In daily life, some individuals develop amyotrophic lateral sclerosis (ALS), commonly known as “frozen person syndrome.” However, early symptoms are often overlooked. So, what are the symptoms of ALS?
What Are the Symptoms of ALS?
The disease typically begins with asymmetric muscle weakness in the hands—manifesting as delayed fine motor tasks such as buttoning clothes or turning a key in a lock—and reduced grip strength. The condition progresses slowly, with increasing hand weakness and atrophy of small hand muscles, notably the thenar and hypothenar eminences, interossei, and lumbricals. Atrophy gradually extends to the forearm, upper arm, and shoulder girdle muscles, accompanied by visible muscle fasciculations in affected areas. Shortly after upper-limb involvement, lower-limb symptoms emerge—including weakness, stiffness, and incoordination—often resulting in foot drop during walking. Physical examination reveals muscle atrophy and diminished strength in both upper limbs, with distal involvement more pronounced than proximal; some patients develop a characteristic “claw-hand” deformity. Fasciculations are readily observed in atrophic muscles; muscle tone is typically normal or only mildly increased, yet deep tendon reflexes are hyperactive, and Hoffman’s sign is positive. Lower limbs exhibit spastic paralysis, with increased muscle tone, hyperreflexia, and positive pathological signs. Systemic objective examinations usually yield no abnormalities, although patients frequently report subjective sensory symptoms such as numbness or sensations akin to having a cold.

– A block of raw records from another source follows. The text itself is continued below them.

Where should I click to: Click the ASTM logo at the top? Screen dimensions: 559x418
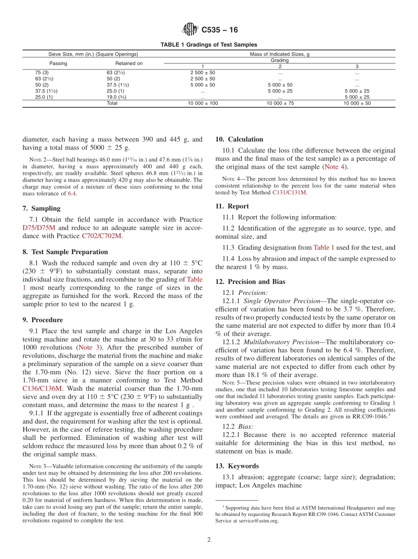point(190,30)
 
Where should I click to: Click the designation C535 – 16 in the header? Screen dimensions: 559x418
point(220,30)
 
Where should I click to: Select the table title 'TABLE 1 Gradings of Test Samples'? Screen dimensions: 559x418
point(209,45)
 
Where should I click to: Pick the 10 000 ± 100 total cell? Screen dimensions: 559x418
point(202,103)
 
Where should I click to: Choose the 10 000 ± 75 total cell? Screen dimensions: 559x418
point(279,103)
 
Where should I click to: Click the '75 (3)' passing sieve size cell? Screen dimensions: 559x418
point(42,73)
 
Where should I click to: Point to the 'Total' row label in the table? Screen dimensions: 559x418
point(112,103)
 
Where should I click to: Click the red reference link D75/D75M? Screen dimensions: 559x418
point(39,228)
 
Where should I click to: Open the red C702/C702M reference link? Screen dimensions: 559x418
point(101,236)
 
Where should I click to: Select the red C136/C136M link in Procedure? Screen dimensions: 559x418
point(42,388)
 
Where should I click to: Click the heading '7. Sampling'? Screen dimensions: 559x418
point(41,208)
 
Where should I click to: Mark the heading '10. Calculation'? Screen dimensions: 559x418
point(239,139)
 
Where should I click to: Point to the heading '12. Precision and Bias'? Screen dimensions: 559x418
point(250,282)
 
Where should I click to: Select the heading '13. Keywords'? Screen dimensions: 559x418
point(237,466)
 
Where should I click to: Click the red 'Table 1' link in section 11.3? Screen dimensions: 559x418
point(323,247)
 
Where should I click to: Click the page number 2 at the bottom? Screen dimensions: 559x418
point(209,540)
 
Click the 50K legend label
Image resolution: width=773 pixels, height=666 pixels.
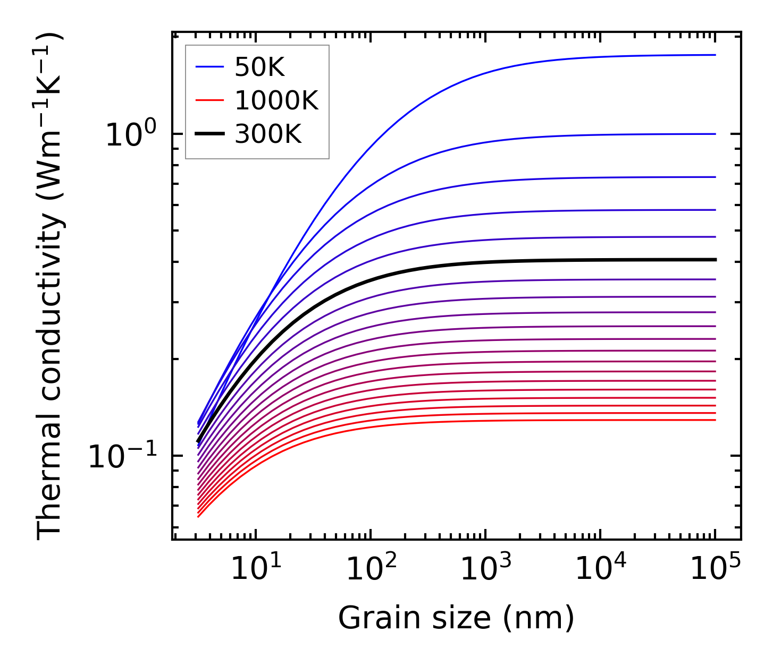[x=260, y=67]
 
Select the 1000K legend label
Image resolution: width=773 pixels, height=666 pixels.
[x=276, y=100]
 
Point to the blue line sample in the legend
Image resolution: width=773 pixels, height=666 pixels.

As the disease advances, muscle weakness and atrophy spread to the trunk and neck muscles, eventually involving the facial and bulbar-innervated muscles—leading to dysarthria (slurred speech), dysphagia (difficulty swallowing), and impaired mastication. Notably, tongue atrophy and fasciculations are distinctive exceptions: they appear early in the disease course and may even be the initial presenting symptom. Bilateral corticobulbar tract involvement leads to dysarthria and dysphagia secondary to pseudobulbar palsy. Among facial muscles, the orbicularis oris is most prominently affected, while extraocular muscles remain spared. Sphincter function and consciousness are preserved. In advanced stages, bilateral sternocleidomastoid muscle atrophy impairs head rotation and elevation, rendering swallowing impossible and necessitating enteral feeding via nasogastric tube. Respiratory muscle fatigue commonly causes dyspnea, chest tightness, and weak coughing; diaphragmatic and intercostal muscle paralysis predisposes patients to aspiration pneumonia and respiratory failure.
ALS severely compromises quality of life; therefore, close monitoring of symptoms and timely intervention are essential. We hope this information proves helpful to you.